Note the line containing "Given: Click the"; from it through the last line below, give only those lines again, exactly, both ends included, skipping pictures.

:: SUPPLIED MATERIAL ::
+++
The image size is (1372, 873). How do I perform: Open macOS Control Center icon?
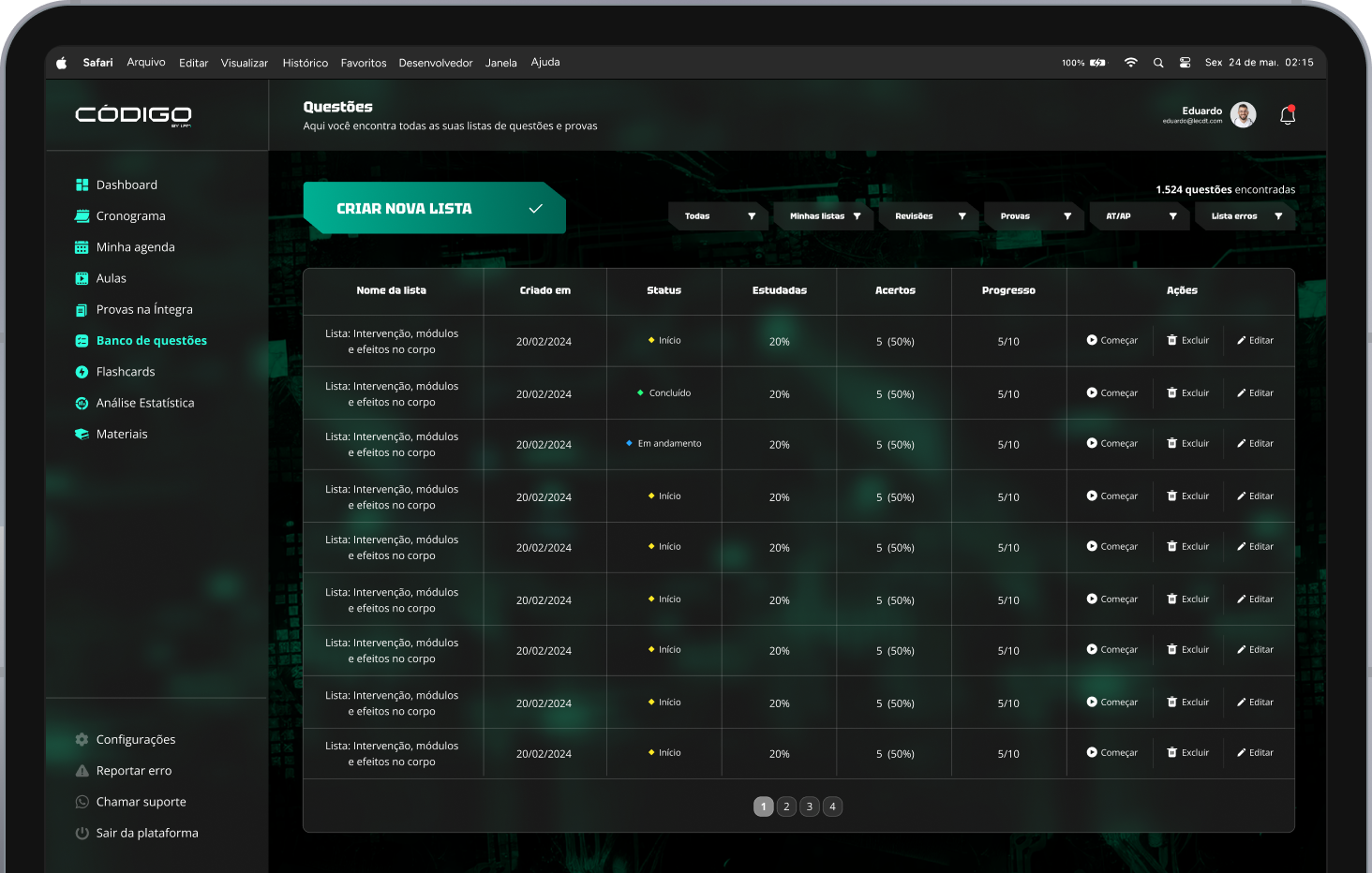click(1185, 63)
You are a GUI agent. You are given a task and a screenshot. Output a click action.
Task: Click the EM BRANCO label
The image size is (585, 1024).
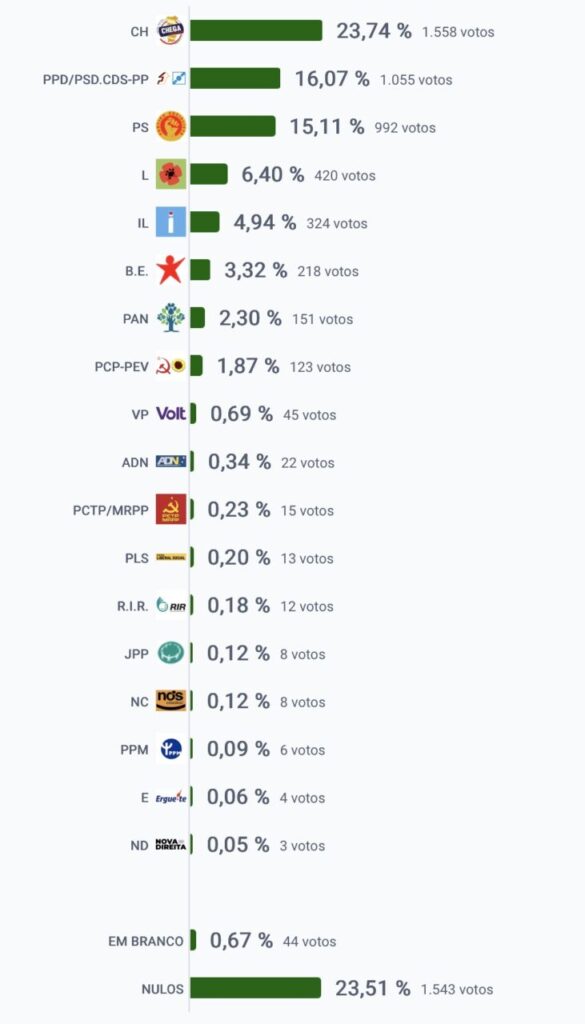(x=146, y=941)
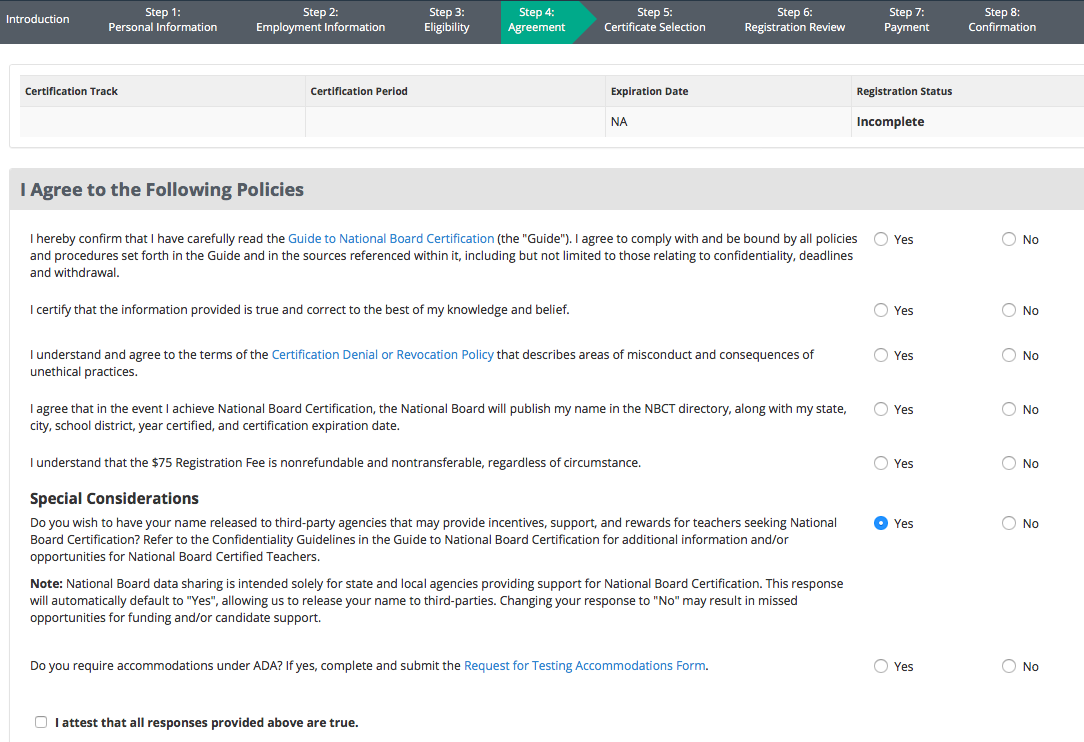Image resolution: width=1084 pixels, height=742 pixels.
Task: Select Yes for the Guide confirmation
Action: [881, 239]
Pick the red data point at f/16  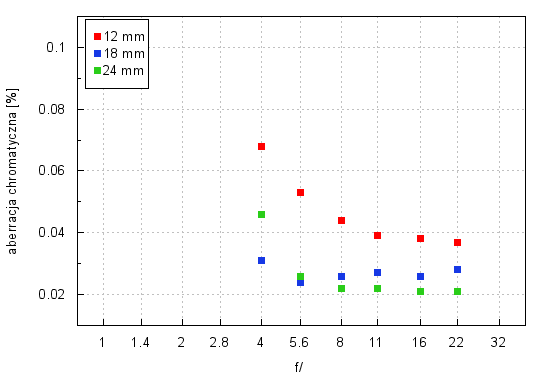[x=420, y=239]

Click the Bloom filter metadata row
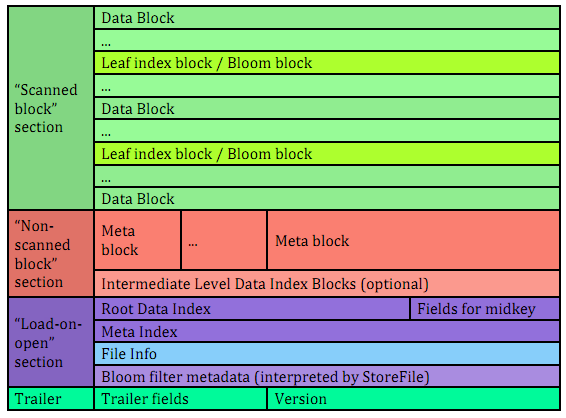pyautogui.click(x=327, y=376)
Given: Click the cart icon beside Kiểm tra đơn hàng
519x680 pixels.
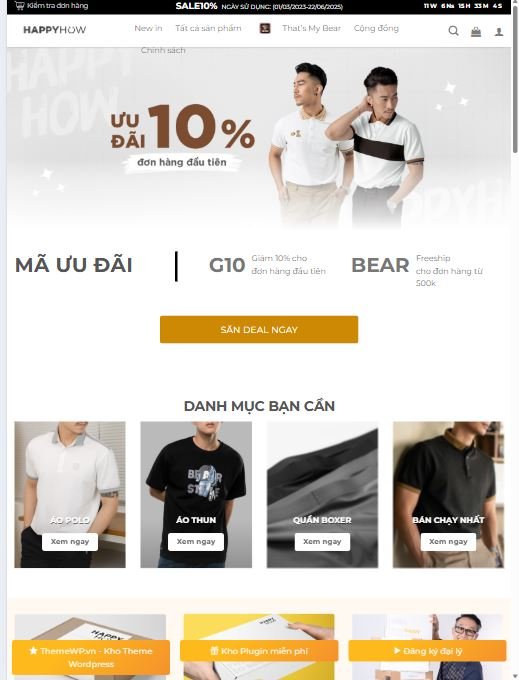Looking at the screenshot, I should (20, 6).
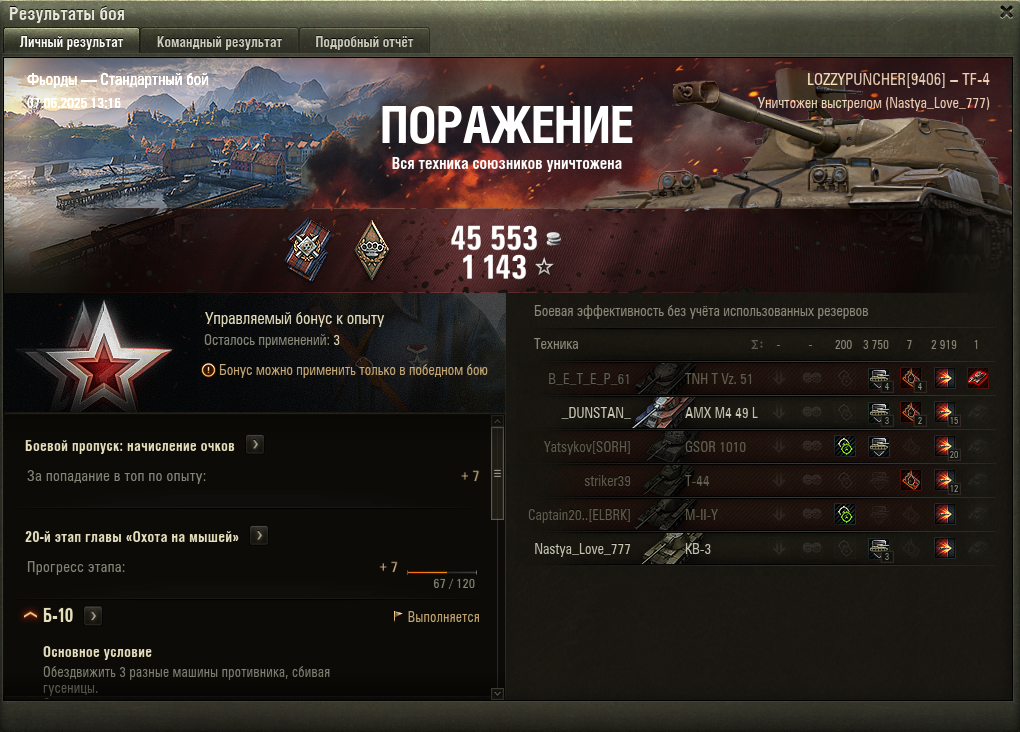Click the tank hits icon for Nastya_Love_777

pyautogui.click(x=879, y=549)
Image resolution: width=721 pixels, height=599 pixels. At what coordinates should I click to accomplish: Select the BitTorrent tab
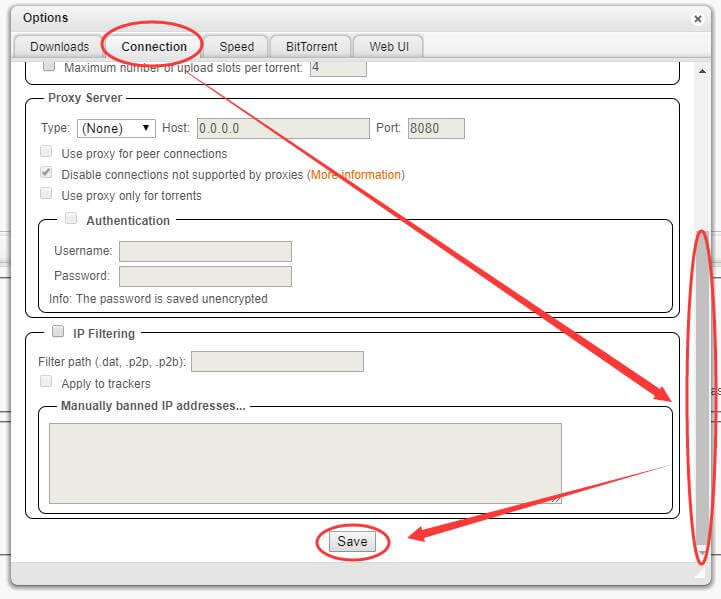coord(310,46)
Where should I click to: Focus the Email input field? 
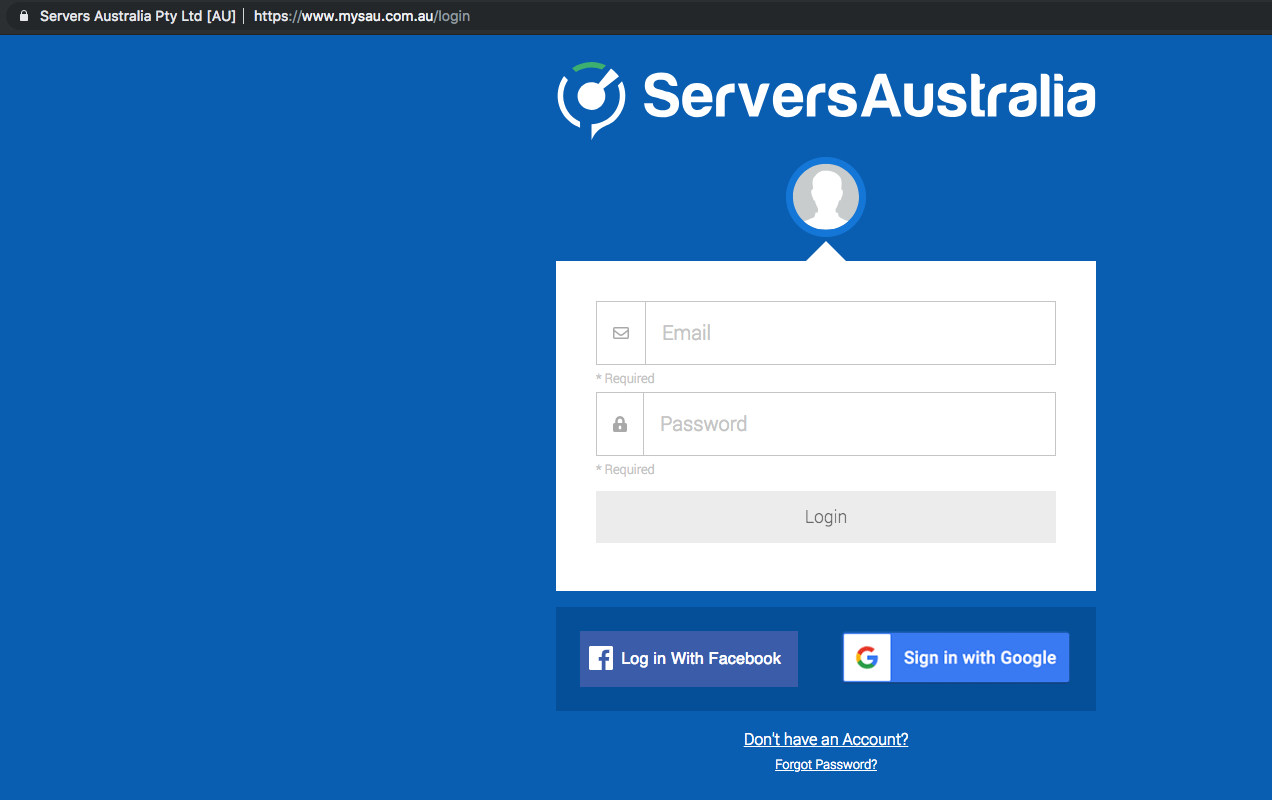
+++
:: TASK ANSWER ::
Given: Click the cart icon beside Kiểm tra đơn hàng
519x680 pixels.
Looking at the screenshot, I should (20, 6).
Click the tank hits icon for Nastya_Love_777

pyautogui.click(x=879, y=549)
Image resolution: width=721 pixels, height=599 pixels. At what coordinates should I click to accomplish: Select the BitTorrent tab
coord(310,46)
Where should I click to: Focus the Email input field? 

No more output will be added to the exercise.